I'd pick Bernart de Ventadorn, largely because of Paloma Gutiérrez deal Arroyo.

Or maybe Heinrich Isaac.


----------



## elgar's ghost (Aug 8, 2010)

There are just so many from which to choose. If there was a shadow list option I would include Britten, Rorem, Eisler and Mussorgsky without hesitation.


----------



## Mandryka (Feb 22, 2013)

How about this -- art song?


----------



## premont (May 7, 2015)

Mandryka said:


> I'd pick Bernart de Ventadorn, largely because of Paloma Gutiérrez deal Arroyo.
> 
> Or maybe Heinrich Isaac.


Paloma del Arroyo's Ventadorn CD is on my wishlist.

One I like very much is *Reis glorios* by Giraut de Bornelh, partucularly in Andrea von Ramm's sublime interpretation.


----------



## SanAntone (May 10, 2020)

premont said:


> Paloma del Arroyo's Ventadorn CD is on my wishlist.


IMO, those songs ought to really be sung by a man, i.e. ala Bernart de Ventadorn.

Compared to the hundreds of male troubadours, only a couple dozen names of female troubadours, trobairitz, have survived, probably because compared to the number of men there were far fewer women doing this sort of thing. And of those names only a handful of songs can be attributed.


----------



## Richannes Wrahms (Jan 6, 2014)

Where's Ravel? These are my favourites of his:


----------



## larold (Jul 20, 2017)

I like Haydn better than any other on the list, Beethoven, Schubert, Eisler and Mahler after that.

Haydn's greatest songs are his *12 Canzonettas*, many set to texts by his friends. The _Spirit Song_, in particular, is manifest for its otherworldly content and music.

He also set to music a number of art and part songs by his English friends such as _What Art Expresses_, _Maker Of All Be thou my guard_, _Horrible is the end of the righteous generation_ and others.

A lot of the latter songs were recorded by the English early music group Psalmody https://www.amazon.com/English-Frie...=Haydn+Psalmody&qid=1622897010&s=music&sr=1-1

Another composer not listed, Berlioz, wrote the wonderful *Le nuits d' e'te* from which _Absence _is a glorious song of longing and heartache.


----------



## Coach G (Apr 22, 2020)

Your favourite "art" song writers:

Schubert, Schumann, Brahms, Hugo Wolf, Mahler, Rachmaninoff, Samuel Barber, Amy Beach.

Songs were not Beethoven's strongest genre but I take out the "Irish Songs" every St. Patrick's Day.


----------



## premont (May 7, 2015)

SanAntone said:


> IMO, those songs ought to really be sung by a man, i.e. ala Bernart de Ventadorn.
> 
> Compared to the hundreds of male troubadours, only a couple dozen names of female troubadours, trobairitz, have survived, probably because compared to the number of men there were far fewer women doing this sort of thing. And of those names only a handful of songs can be attributed.

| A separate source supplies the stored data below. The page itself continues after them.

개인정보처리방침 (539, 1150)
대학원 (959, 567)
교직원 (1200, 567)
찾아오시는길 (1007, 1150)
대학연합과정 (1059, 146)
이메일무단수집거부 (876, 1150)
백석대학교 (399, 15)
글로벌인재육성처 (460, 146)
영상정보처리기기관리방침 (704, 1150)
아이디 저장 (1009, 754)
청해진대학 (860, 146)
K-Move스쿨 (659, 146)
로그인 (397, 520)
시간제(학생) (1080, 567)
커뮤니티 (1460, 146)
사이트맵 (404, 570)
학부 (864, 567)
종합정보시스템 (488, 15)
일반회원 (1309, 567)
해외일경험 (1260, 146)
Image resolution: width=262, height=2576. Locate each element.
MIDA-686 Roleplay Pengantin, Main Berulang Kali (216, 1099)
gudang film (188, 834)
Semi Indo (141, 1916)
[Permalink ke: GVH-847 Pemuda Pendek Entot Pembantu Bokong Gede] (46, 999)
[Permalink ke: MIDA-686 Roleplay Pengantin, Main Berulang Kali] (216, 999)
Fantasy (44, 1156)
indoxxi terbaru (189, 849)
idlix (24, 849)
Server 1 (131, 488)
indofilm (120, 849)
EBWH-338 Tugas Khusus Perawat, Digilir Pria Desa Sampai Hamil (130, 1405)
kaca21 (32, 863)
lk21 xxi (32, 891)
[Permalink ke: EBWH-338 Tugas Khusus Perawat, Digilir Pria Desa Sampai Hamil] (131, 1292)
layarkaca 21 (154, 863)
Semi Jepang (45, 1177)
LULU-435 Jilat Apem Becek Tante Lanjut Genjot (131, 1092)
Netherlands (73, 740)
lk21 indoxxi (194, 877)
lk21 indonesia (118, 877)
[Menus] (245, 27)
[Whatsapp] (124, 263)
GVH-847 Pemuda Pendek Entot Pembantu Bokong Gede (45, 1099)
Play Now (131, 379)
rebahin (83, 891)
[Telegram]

In principle I agree with this, when we strive at historical accuracy. I have not heard Paloma del Arroyo's Ventadorn CD, but Mandryka has written about it before and piqued my curiosity. His recommendations in the medieval repertoire are IMO always interesting. And even if I much prefer HIP oriented interpretations, I am not totally fanatic about it.


----------



## starthrower (Dec 11, 2010)

Wolf, Mahler, and Berg. I haven't listened to much else other than Strauss's Four Last Songs.


----------



## BrahmsWasAGreatMelodist (Jan 13, 2019)

Guy Clark, Townes van Zandt, Hank Williams. Pure art.

Oh and some of these blokes are decent too...


----------



## EnescuCvartet (Dec 16, 2016)

Schubert is my favorite followed by Wolf and then Schumann. I also listen to Poulenc and Faire a good deal. I'm still getting into the Brahms lieder. 

My absentee choice would be Charles Ives.


----------